The second tomb is that of Tantwetamani's mother, Qalhata.
If anything, the wall paintings are even better preserved here, with scenes discribing the queens path to the afterlife.
The ceiling is painted with a delicate star field. A plint for the sacophagus is all that remains of the tomb's contents.
Older than those at Meroë or Jebel Barkal, the pyramids at Nuri are weather-beaten and crumbling; you
can almost see the desert reclaming them before your very eyes. Nuri was adopted as the site of the royal cemeteries in the
early 7th century BC.
The great Napatan king Taharqa was the first ruler to be buried here, breaking the tradition of interring kings downstream
at El Kurru.
The royal cementery may have been moved here to place it within sight of the religious centre at Jebel Barkal.

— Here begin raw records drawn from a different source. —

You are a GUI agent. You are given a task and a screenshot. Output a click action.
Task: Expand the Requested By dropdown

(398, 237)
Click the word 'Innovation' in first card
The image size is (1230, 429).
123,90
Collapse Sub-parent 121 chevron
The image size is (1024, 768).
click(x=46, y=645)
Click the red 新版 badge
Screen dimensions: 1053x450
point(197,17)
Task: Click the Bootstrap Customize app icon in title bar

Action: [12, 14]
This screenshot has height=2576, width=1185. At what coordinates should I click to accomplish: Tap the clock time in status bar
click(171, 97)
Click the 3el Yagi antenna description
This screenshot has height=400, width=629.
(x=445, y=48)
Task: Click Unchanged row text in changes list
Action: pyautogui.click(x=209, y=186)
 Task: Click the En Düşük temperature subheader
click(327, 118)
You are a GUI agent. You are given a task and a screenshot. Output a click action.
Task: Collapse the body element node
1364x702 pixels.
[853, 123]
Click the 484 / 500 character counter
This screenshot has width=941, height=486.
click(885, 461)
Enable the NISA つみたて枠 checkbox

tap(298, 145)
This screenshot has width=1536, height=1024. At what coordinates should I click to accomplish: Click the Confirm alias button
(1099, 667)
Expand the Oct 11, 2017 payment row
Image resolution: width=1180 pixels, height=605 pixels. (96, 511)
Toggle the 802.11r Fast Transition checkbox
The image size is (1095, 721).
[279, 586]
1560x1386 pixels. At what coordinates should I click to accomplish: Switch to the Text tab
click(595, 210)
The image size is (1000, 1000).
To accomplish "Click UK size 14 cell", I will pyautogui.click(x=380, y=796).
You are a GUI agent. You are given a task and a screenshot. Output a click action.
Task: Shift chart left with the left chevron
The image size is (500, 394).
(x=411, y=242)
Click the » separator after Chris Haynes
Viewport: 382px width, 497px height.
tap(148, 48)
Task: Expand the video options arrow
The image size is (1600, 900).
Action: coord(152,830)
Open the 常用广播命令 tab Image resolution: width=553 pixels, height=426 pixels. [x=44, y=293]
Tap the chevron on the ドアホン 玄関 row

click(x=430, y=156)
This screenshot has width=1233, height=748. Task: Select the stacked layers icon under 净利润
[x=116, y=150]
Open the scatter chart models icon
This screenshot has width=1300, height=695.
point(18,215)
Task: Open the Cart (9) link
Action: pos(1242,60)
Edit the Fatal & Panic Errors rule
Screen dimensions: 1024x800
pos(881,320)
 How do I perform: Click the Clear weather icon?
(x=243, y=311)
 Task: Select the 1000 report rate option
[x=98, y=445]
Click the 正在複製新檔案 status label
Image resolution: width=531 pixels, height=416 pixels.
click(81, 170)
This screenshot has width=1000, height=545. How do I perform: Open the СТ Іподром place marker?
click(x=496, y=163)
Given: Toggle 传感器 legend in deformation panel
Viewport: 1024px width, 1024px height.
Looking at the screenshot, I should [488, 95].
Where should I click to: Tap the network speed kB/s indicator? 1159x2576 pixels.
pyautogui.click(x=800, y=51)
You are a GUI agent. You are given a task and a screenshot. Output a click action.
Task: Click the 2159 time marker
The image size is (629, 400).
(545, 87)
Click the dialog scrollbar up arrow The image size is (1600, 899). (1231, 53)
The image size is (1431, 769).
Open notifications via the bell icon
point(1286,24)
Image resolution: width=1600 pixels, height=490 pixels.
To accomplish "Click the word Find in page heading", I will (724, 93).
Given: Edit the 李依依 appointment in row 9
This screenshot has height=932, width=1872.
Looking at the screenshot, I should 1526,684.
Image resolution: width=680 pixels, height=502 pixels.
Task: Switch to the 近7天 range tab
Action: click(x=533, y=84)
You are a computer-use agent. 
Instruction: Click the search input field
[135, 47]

Taharqa was proably the most powerful ruler in Sudanese history. He is best known as one of the 25th Dynasty pharaohs of Egypt - the
so-called Nubian Dynasty.
Taharqa's rule extended from the confluence of the Nile to the ports of Phoenicia in modern Lebanon and was part of a renaissance
of Egyptian culture springing from Napata.
Nubia's (and Taharqa's) rise on the international scene was short-lived, coinciding as it did with the expansion of another
regional superpower Assyria. The Assyrians poured out of there heartland and, under king Ashurbanipal, kicked the
Kushites out of Egypt and back up the Nile.
As benifits the grandness of the early period of his rule, Tahrqa's pyramid is the largest at Nuri.